Type: **const DML_TENSOR_DESC***

A tensor containing the input data with dimensions `{ BatchCount, ChannelCount, InputHeight, InputWidth }`

.

`ROITensor`

Type: **const DML_TENSOR_DESC***

A tensor containing the regions of interest (ROI) data. The allowed dimensions of `ROITensor`

are `{ NumROIs, 4 }`

, `{ 1, NumROIs, 4 }`

, or `{ 1, 1, NumROIs, 4 }`

. For each ROI, the values will be the coordinates of its top-left and bottom-right corners in the order `[x1, y1, x2, y2]`

.

`BatchIndicesTensor`

Type: **const DML_TENSOR_DESC***

A tensor containing the batch indices to extract the ROIs from. The allowed dimensions of `BatchIndicesTensor`

are `{ NumROIs }`

, `{ 1, NumROIs }`

, `{ 1, 1, NumROIs }`

, or `{ 1, 1, 1, NumROIs }`

. Each value is the index of a batch from *InputTensor*. The behavior is undefined if the values are not in the range [0, BatchCount).

`OutputTensor`

Type: **const DML_TENSOR_DESC***

A tensor containing the output data. The expected dimensions of *OutputTensor* are `{ NumROIs, ChannelCount, OutputHeight, OutputWidth }`

.

`ReductionFunction`

Type: **DML_REDUCE_FUNCTION**

The reduction function to use when reducing across all input samples that contribute to an output element (DML_REDUCE_FUNCTION_AVERAGE or **DML_REDUCE_FUNCTION_MAX**). The number of input samples to reduce across is bounded by *MinimumSamplesPerOutput* and *MaximumSamplesPerOutput*.

`InterpolationMode`

Type: **DML_INTERPOLATION_MODE**

The interpolation mode to use when resizing the regions.

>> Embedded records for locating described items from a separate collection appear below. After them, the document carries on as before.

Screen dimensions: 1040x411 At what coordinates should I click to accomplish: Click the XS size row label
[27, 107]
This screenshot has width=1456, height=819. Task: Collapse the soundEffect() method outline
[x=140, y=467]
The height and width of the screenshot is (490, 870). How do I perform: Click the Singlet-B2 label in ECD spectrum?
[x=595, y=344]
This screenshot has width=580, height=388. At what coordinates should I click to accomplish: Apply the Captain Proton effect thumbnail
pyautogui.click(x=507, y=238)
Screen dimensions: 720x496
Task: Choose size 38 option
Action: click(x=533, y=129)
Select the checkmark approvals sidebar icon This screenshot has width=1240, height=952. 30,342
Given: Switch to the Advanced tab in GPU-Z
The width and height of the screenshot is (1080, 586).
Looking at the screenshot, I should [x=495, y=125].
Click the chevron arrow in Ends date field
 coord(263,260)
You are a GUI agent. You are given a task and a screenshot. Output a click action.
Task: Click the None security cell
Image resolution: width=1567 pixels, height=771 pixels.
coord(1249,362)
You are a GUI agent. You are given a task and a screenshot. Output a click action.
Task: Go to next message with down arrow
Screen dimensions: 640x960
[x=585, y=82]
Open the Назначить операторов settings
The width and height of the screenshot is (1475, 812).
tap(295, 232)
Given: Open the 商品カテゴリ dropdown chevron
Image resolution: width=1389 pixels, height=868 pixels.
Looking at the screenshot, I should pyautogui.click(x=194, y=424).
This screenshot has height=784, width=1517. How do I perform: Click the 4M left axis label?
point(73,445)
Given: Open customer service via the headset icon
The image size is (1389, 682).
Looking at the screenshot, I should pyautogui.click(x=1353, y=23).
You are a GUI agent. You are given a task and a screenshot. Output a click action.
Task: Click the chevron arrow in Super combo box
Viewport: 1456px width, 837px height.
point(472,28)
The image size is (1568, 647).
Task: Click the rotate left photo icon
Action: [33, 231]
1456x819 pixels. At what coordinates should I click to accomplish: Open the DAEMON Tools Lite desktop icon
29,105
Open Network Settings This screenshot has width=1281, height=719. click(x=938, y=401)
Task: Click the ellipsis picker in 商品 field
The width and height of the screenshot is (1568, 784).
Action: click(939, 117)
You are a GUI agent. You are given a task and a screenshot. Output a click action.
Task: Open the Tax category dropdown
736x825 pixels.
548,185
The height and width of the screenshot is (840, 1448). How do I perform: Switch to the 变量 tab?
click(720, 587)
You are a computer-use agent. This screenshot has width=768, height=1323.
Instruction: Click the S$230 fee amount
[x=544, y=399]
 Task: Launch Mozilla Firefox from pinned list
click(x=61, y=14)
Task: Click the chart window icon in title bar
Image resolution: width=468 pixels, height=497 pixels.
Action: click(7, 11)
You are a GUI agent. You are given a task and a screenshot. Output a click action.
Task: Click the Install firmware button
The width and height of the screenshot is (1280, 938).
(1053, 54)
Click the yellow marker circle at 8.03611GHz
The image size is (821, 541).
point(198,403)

- DML_INTERPOLATION_MODE_NEAREST_NEIGHBOR. Uses the
*Nearest Neighbor*algorithm, which chooses the input element nearest to the corresponding pixel center for each output element. **DML_INTERPOLATION_MODE_LINEAR**. Uses the*Bilinear*algorithm, which computes the output element by doing the weighted average of the 2 nearest neighboring input elements per dimension. Since only 2 dimensions are resized, the weighted average is computed on a total of 4 input elements for each output element.

`SpatialScaleX`

Type: **FLOAT**

The X (or width) component of the scaling factor to multiply the *ROITensor* coordinates by in order to make them proportionate to *InputHeight* and *InputWidth*. For example, if *ROITensor* contains normalized coordinates (values in the range [0..1]), then *SpatialScaleX* would usually have the same value as *InputWidth*.

`SpatialScaleY`

Type: **FLOAT**

The Y (or height) component of the scaling factor to multiply the *ROITensor* coordinates by in order to make them proportionate to *InputHeight* and *InputWidth*. For example, if *ROITensor* contains normalized coordinates (values in the range [0..1]), *SpatialScaleY* would usually have the same value as *InputHeight*.

`OutOfBoundsInputValue`

Type: **FLOAT**

The value to read from *InputTensor* when the ROIs are outside the bounds of *InputTensor*. This can happen when the values obtained after scaling *ROITensor* by *SpatialScaleX* and *SpatialScaleY* are bigger than *InputWidth* and *InputHeight*.

`MinimumSamplesPerOutput`

Type: **UINT**

The minimum number of input samples to use for every output element. The operator will calculate the number of input samples by doing `ScaledCropSize / OutputSize`

, and then clamp it to *MinimumSamplesPerOutput* and *MaximumSamplesPerOutput*.

`MaximumSamplesPerOutput`

Type: **UINT**

The maximum number of input samples to use for every output element. The operator will calculate the number of input samples by doing `ScaledCropSize / OutputSize`

, and then clamp it to *MinimumSamplesPerOutput* and *MaximumSamplesPerOutput*.

## Availability

This operator was introduced in `DML_FEATURE_LEVEL_3_0`

.

## Tensor constraints

*InputTensor*, *OutputTensor*, and *ROITensor* must have the same *DataType*.

## Tensor support

### DML_FEATURE_LEVEL_5_0 and above

Tensor | Kind | Supported dimension counts | Supported data types |
---|---|---|---|

InputTensor | Input | 4 | FLOAT32, FLOAT16 |

ROITensor | Input | 2 to 4 | FLOAT32, FLOAT16 |

BatchIndicesTensor | Input | 1 to 4 | UINT64, UINT32 |

OutputTensor | Output | 4 | FLOAT32, FLOAT16 |

### DML_FEATURE_LEVEL_3_0 and above

Tensor | Kind | Supported dimension counts | Supported data types |
---|---|---|---|

InputTensor | Input | 4 | FLOAT32, FLOAT16 |

ROITensor | Input | 2 to 4 | FLOAT32, FLOAT16 |

BatchIndicesTensor | Input | 1 to 4 | UINT32 |

OutputTensor | Output | 4 | FLOAT32, FLOAT16 |

## Requirements

Minimum supported client |
Windows 10 Build 20348 |

Minimum supported server |
Windows 10 Build 20348 |

Header |
directml.h |